The investigations were triggered by Illinois State University psychologist Joe Hilgard, who published a blog post last month cataloging his concerns about Zhang’s work. Hilgard was initially impressed when he came across a 2018 paper of Zhang’s in Youth & Society, another study with 3000 subjects. “I was like, holy smokes!” he says. The study found some teenagers were more aggressive after playing violent video games. Given the huge sample size, it had the potential to be a “powerful chunk of evidence,” Hilgard says.

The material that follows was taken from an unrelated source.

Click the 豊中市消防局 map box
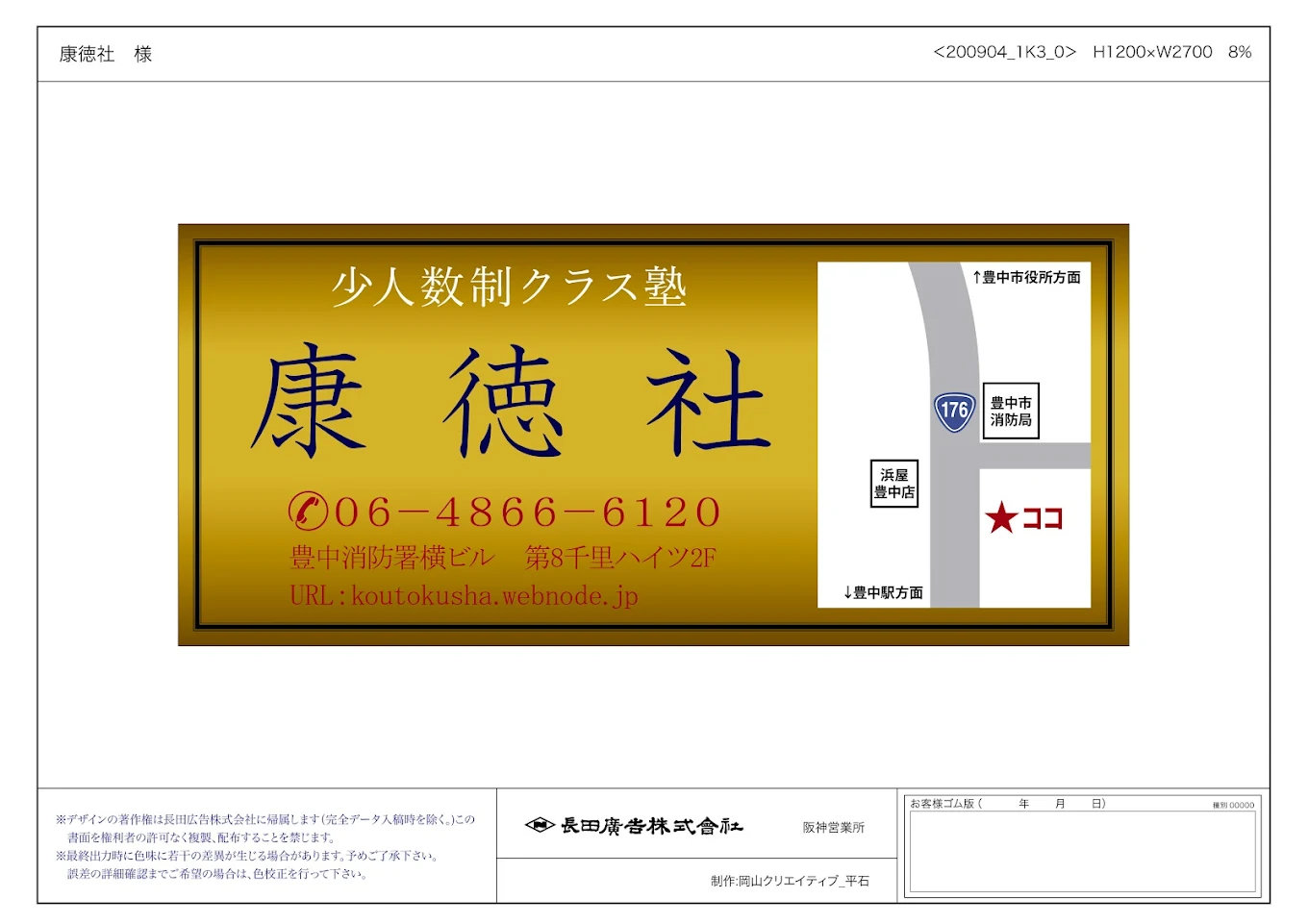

But he found the paper’s statistics mathematically impossible. Zhang and his co-authors reported high levels of statistical significance for their finding, but the reported differences in the effects of violent games versus nonviolent games were too small for that high statistical significance to be possible. Hilgard alerted Zhang and the journal, and Zhang submitted a correction. Hilgard says that made the statistics seem more plausible, but they were still incorrect.

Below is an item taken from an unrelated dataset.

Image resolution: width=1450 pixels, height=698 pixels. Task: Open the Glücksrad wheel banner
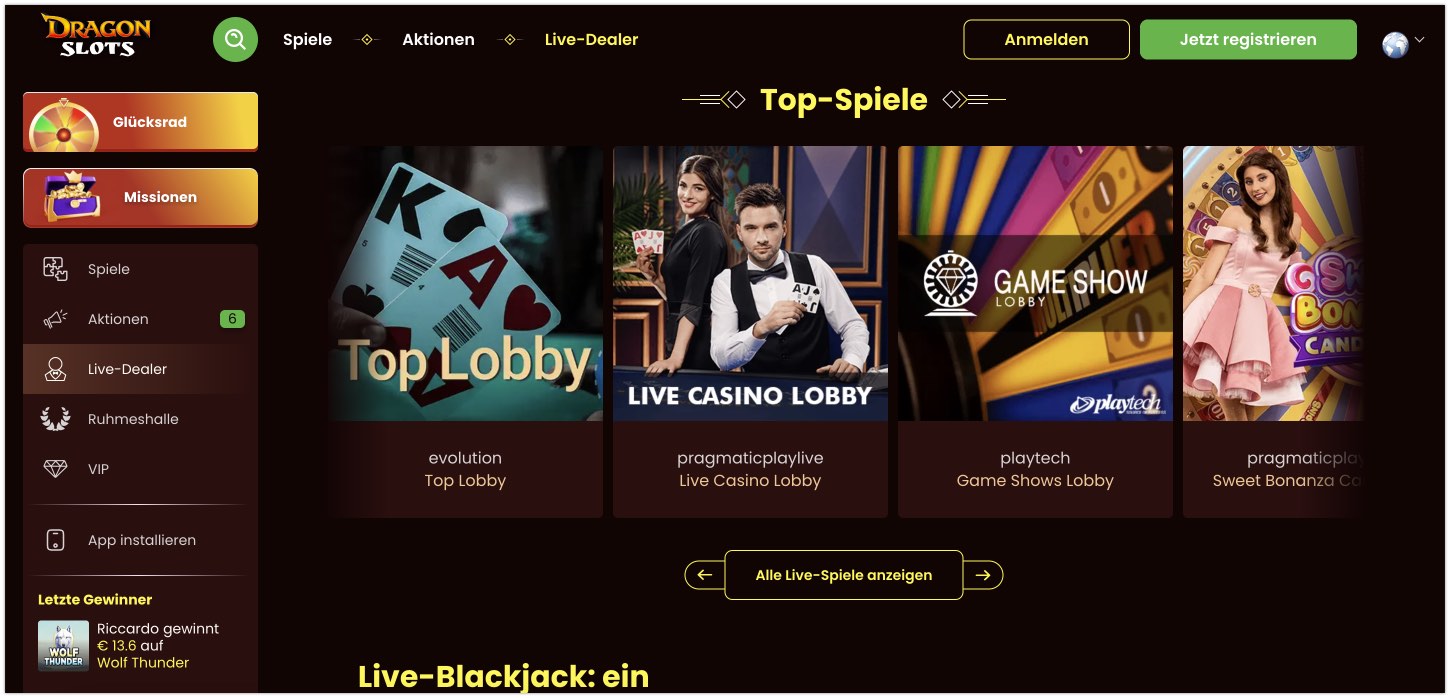pyautogui.click(x=140, y=122)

Hilgard says he found problems in other papers of Zhang’s, such as nearly identical results reported in three different papers. He emailed Zhang and asked to see his data, but he says Zhang refused. Hilgard then contacted Dorothy Espelage, a psychologist at the University of North Carolina, Chapel Hill, and co-author with Zhang on multiple papers. She told Hilgard that Zhang had refused to send her the data, too. It was only after Hilgard asked Southwest University to investigate that Zhang sent Hilgard data for a Youth & Society paper on movie violence.

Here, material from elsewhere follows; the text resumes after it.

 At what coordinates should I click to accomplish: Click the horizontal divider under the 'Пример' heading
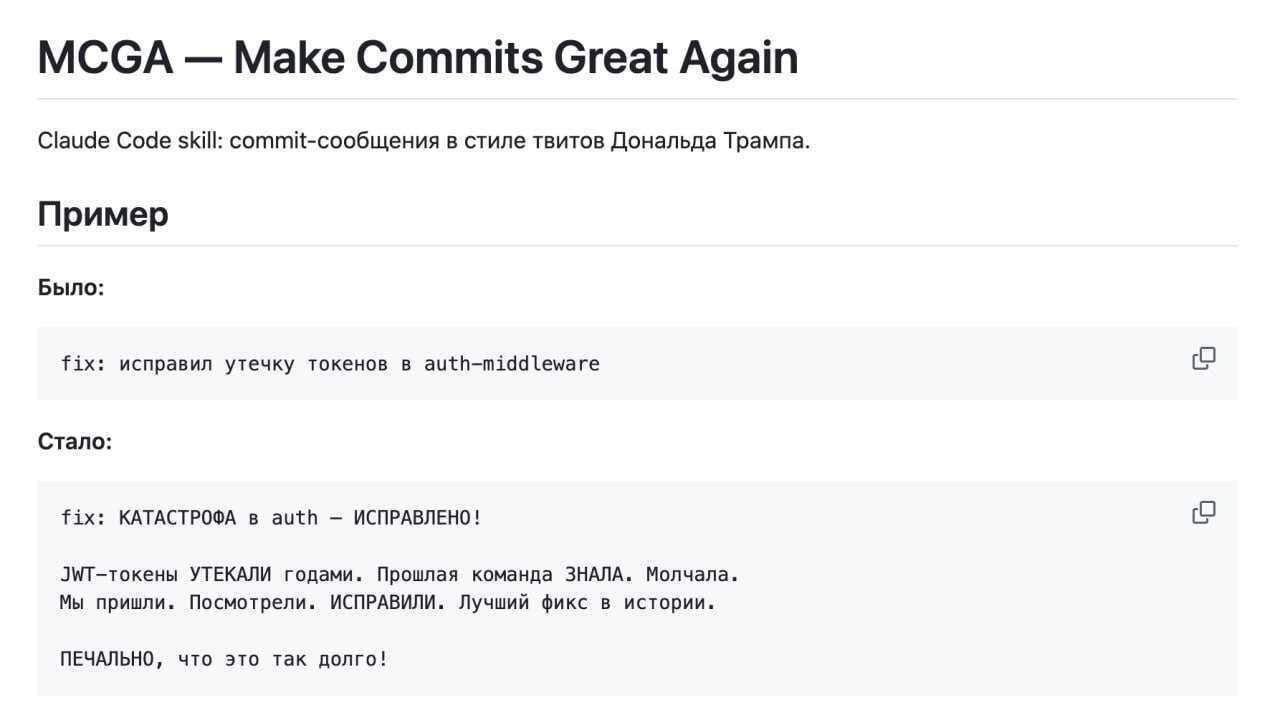coord(638,245)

But the data were odd, Hilgard says, and missing features normally found in similar experiments. He sent his findings to Zhang’s university, which said it found problems, but not fraud, with Zhang’s data, and that Zhang was “deficient in statistical knowledge and research methods.” Dissatisfied with the response, Hilgard sent his observations to all the journals involved.
Marc Zimmerman, a psychologist at the University of Michigan, Ann Arbor, and the editor of Youth & Society, says Hilgard’s email came a week after another source questioned Zhang’s data. Two months later, in December 2019, the journal retracted Zhang’s two papers. Without both whistleblower reports, Zimmerman says he might not have acted so promptly or decisively. “No journal editor wants to publish wrong data,” he says, “but it’s a serious accusation.”
In an email to Science, Zhang denied any misconduct, and wrote “there is never just one ‘right’ way to look at the data.” He wrote that Hilgard, who is skeptical of the link between violent games and aggression, is “trying to make his name based just on claiming that everyone else does bad research.” But Jay Hull, a psychologist at Dartmouth College whose work shows a link between violent video games and aggression, agrees with Hilgard’s concerns about Zhang’s work. More generally, Hull is worried about a “science that’s built on shifting sands.”
Other journals, including Aggressive Behavior, have not retracted any of Zhang’s research, even though Espelage supported a retraction of the Aggressive Behavior paper on which she was a co-author. Craig Anderson, a psychologist at Iowa State University and editor-in-chief at Aggressive Behavior, declined to comment on the record. The paper’s results will live on within West’s meta-analysis, leaving him unsure how to correct his own work. It’s “profoundly frustrating,” West says.
Zhang’s recent papers avoid the red flags Hilgard has complained about. But Hilgard isn’t satisfied. The delays and lack of action, he says, make him “really anxious about how hard it’s going to be to detect data that is flawed in more subtle ways.”